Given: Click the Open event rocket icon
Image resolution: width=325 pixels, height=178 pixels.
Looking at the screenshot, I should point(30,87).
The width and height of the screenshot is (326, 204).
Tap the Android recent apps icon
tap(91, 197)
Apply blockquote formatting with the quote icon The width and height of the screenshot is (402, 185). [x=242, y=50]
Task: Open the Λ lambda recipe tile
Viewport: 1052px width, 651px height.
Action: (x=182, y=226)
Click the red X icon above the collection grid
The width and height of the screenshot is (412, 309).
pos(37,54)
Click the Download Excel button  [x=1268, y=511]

◆ ◆ ◆ ◆ ◆ ◆ ◆

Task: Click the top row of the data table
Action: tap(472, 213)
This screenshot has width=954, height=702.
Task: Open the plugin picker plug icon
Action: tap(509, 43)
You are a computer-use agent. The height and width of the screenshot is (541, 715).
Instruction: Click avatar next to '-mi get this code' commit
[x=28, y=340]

◆ ◆ ◆ ◆ ◆ ◆ ◆

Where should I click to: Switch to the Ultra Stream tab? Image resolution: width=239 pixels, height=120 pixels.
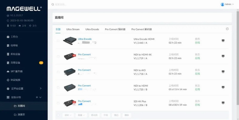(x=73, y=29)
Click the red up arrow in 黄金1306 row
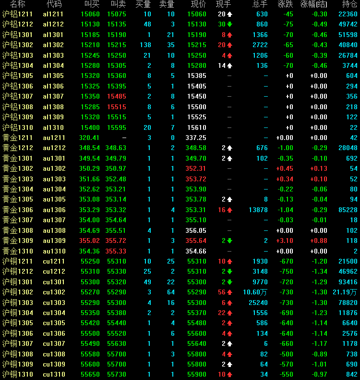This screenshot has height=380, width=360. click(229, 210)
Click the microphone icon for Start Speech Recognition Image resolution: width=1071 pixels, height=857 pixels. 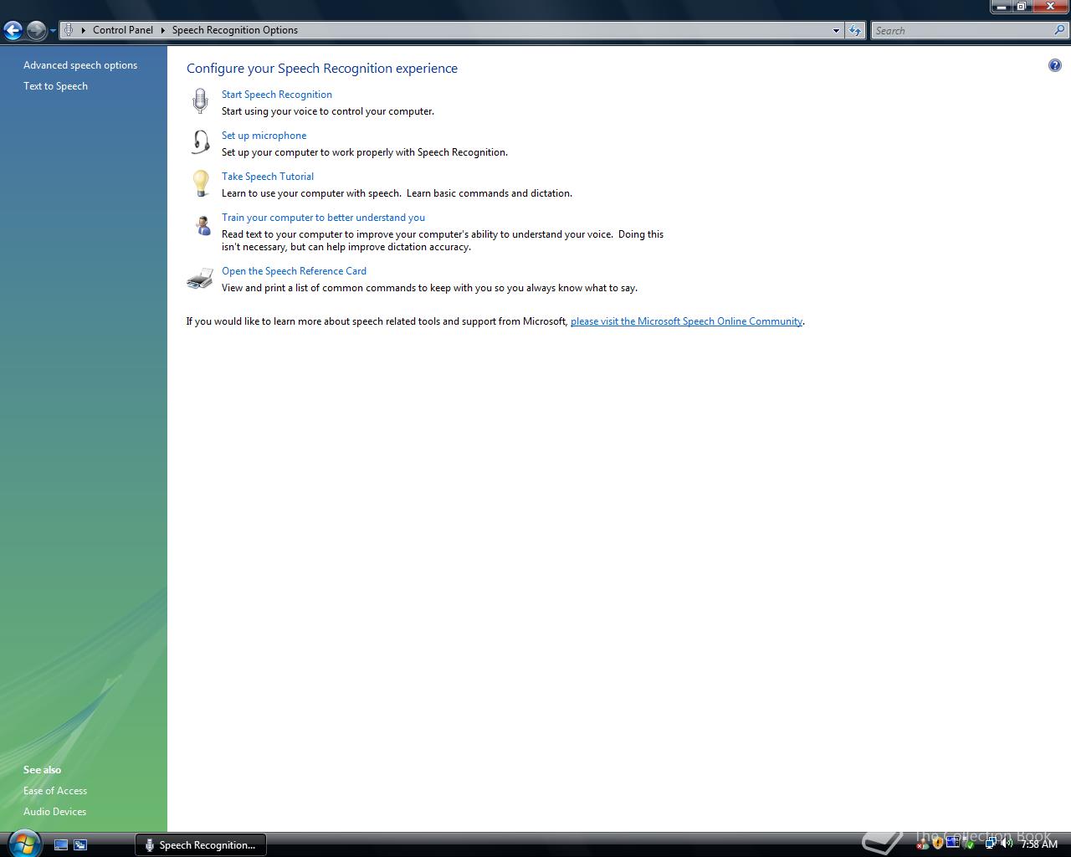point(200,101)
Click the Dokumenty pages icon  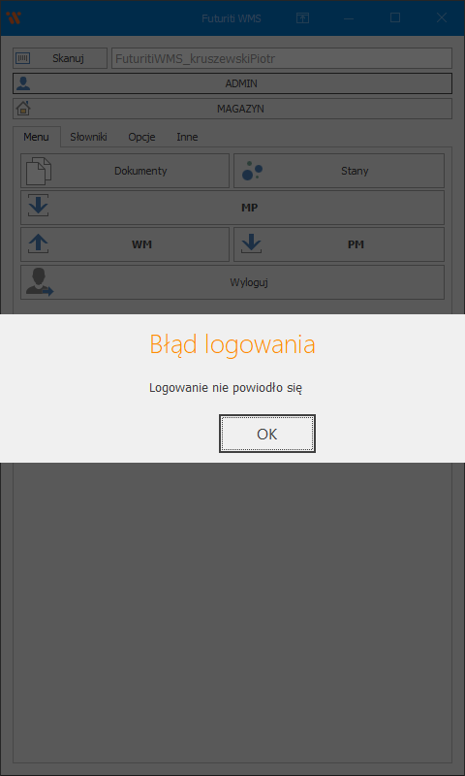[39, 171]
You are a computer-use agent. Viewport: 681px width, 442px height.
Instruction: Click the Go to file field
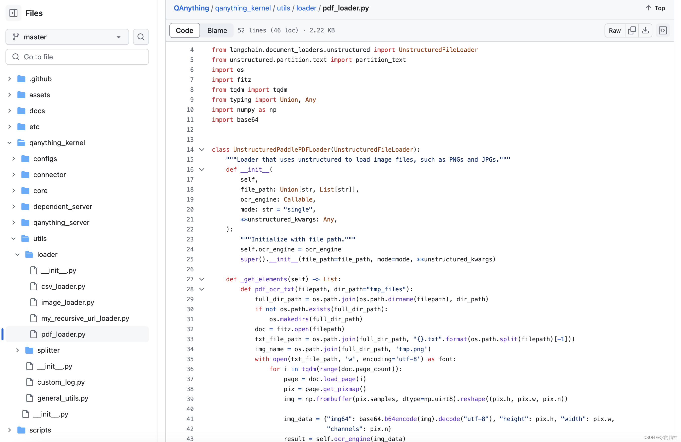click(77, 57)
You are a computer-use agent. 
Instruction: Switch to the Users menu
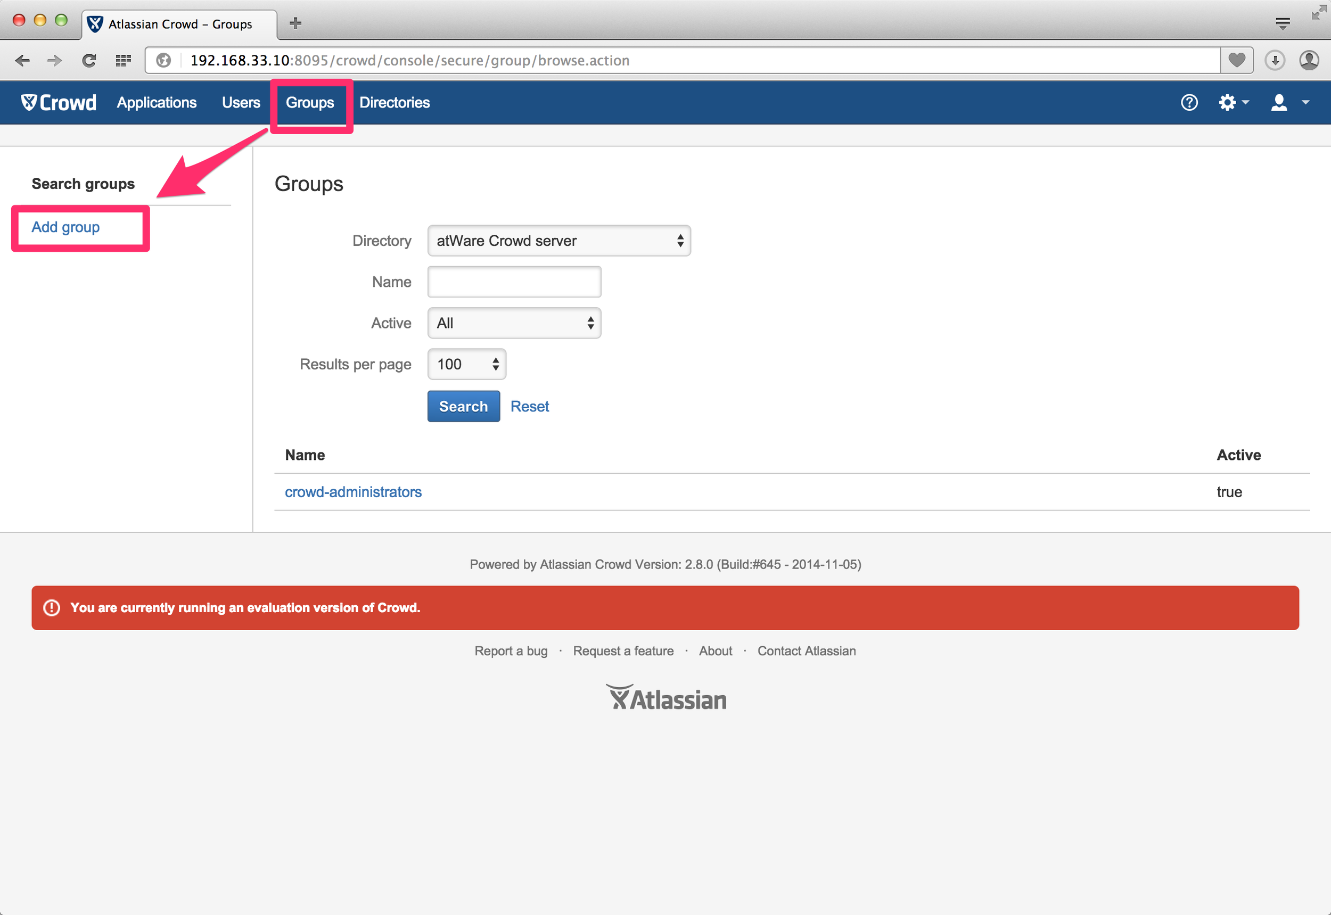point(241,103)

◆ ◆ ◆ ◆ ◆ ◆ ◆

Exercise details » Rewrite the items from the line with "Given: Click the Open event rocket icon" up to and including the line with "Click the Download", putting "CSV" in place of "Excel" and changing nothing else.

Solution »
Given: Click the Open event rocket icon
Image resolution: width=325 pixels, height=178 pixels.
Looking at the screenshot, I should point(30,87).
The width and height of the screenshot is (326, 204).
Tap the Android recent apps icon
tap(91, 197)
Apply blockquote formatting with the quote icon The width and height of the screenshot is (402, 185). [x=242, y=50]
Task: Open the Λ lambda recipe tile
Viewport: 1052px width, 651px height.
Action: (x=182, y=226)
Click the red X icon above the collection grid
The width and height of the screenshot is (412, 309).
pos(37,54)
Click the Download CSV button  [x=1268, y=511]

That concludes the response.